According to various embodiments of the present disclosure, program instructions that are storable in a memory and executable by software, firmware, hardware, processing modules, or an ASIC can perform color processing on color data that are undefined with respect to a color gamut of a source device (i.e. color data that has an approximated gamut). This approach can preserve colors that are outside the source gamut by not mapping and/or clipping them to the source gamut, but by mapping and/or clipping them to a destination device color gamut.

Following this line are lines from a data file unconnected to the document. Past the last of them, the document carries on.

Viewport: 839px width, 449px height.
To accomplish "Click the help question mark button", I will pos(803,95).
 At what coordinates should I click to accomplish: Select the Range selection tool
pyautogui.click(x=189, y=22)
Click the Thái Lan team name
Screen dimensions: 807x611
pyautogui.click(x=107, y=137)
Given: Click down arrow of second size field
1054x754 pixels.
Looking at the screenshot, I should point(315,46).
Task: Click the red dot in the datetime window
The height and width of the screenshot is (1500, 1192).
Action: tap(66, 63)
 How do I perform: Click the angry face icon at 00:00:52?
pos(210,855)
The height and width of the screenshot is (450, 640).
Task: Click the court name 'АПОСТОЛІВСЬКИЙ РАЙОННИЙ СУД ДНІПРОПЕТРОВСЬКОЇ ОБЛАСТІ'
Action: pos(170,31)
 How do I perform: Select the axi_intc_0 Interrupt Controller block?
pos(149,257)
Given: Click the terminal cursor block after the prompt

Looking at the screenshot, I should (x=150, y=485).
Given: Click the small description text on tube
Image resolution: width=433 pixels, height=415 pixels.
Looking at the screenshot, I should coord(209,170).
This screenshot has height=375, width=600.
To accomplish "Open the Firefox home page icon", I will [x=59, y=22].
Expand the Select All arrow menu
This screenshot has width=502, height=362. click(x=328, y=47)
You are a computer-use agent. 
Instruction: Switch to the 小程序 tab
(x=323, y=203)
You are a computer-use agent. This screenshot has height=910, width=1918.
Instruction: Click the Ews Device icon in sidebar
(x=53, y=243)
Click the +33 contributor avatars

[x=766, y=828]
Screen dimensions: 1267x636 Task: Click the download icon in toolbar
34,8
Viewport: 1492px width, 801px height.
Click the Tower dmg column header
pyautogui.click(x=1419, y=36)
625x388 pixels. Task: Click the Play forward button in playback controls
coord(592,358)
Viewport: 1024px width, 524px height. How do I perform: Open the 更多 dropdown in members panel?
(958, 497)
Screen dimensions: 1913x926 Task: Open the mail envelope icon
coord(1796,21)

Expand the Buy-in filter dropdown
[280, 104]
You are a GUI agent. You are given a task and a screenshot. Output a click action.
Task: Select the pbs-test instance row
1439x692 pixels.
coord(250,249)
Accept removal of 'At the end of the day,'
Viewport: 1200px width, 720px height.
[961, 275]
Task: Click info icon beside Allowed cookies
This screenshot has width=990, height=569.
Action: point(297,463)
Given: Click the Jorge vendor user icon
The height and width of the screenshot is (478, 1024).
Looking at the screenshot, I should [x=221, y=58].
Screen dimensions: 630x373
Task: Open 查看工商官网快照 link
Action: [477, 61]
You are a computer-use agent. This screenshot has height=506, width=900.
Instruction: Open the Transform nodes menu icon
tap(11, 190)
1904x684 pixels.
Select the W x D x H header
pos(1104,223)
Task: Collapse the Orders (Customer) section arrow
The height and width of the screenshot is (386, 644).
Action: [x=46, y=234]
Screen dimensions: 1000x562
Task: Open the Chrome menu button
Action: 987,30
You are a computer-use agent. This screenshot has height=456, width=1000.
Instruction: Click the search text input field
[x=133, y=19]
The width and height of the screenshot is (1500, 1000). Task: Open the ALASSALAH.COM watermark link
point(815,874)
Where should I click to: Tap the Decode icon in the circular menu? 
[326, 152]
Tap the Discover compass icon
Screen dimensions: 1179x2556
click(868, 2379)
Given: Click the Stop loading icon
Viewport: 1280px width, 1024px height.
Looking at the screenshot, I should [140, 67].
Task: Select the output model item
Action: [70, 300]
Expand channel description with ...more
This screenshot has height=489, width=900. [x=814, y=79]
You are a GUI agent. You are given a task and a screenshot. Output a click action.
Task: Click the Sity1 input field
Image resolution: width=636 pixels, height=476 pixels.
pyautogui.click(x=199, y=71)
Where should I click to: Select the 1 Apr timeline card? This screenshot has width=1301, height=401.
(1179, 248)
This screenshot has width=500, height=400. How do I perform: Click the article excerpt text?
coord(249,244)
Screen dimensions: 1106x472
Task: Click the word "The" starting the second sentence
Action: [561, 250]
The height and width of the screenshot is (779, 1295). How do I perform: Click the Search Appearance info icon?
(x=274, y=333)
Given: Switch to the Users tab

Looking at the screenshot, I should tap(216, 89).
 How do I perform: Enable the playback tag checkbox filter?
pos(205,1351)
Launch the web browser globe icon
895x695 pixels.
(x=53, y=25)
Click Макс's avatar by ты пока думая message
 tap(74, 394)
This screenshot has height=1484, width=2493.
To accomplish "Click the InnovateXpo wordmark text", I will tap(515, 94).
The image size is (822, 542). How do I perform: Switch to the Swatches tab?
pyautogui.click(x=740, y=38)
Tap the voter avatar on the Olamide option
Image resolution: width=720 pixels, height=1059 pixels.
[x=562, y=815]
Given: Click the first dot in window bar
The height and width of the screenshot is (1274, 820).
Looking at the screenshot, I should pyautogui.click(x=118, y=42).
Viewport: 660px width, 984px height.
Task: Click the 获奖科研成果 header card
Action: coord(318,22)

FIG. 1 illustrates an example color processing system suitable to process color data, according to embodiments of the present disclosure. FIG. 1 illustrates a color processing system 100. The color processing system 100 includes a source color device 102, a processing device 104, and a destination color device 108. In one embodiment, the source color device 102 is a color monitor and the destination color device 108 is a digital color printer. In various other embodiments, the source color device 102 can be a camera, a scanner, a monitor, or another color device. In various other embodiments, the destination color device 108 can be a monitor, a printer, or another color device. In some embodiments, the destination color device 108 can be an output device. Various source color devices can be combined with various destination color devices in different combinations, as will be understood by one of ordinary skill in the art.
The processing device 104 can process a color that is transferred from the source color device 102 to the destination color device 108 through use of program instructions that can execute to perform color processing. The source device 102 and the destination device 108 each have a color gamut. In one embodiment, the color gamut of the source device 102 is different from the color gamut of the destination device 108. In this embodiment, in order to preserve color appearance when a color is transferred from one device to another (i.e. from a monitor to a printer) program instructions can execute to analyze the color gamut of each device and to determine the differences. Program instructions can also execute to account for these differences as the processing device 104 performs gamut mapping.
Program instructions can execute to map colors from one color device to another color device by using gamut mapping in a device-independent color exchange space such as CIELAB, CIELUV, CIEXYZ, CIECAM97s JAB, or CIECAM02 JAB. Program instructions can also execute to generate a multiple-dimensional lookup table (LUT) that defines color mapping between gamuts of different color devices. For example, program instructions can execute to generate a three dimensional (3D) RGB to CMY LUT that defines color mapping from a monitor RGB color gamut to a printer CMY color gamut. In another example, program instructions can execute to perform embodiments described herein, which include generating color data to form an International Color Consortium (ICC) profile, as will be understood by one of ordinary skill in the art. The relationship between gamuts of different color devices are described further in FIG. 2.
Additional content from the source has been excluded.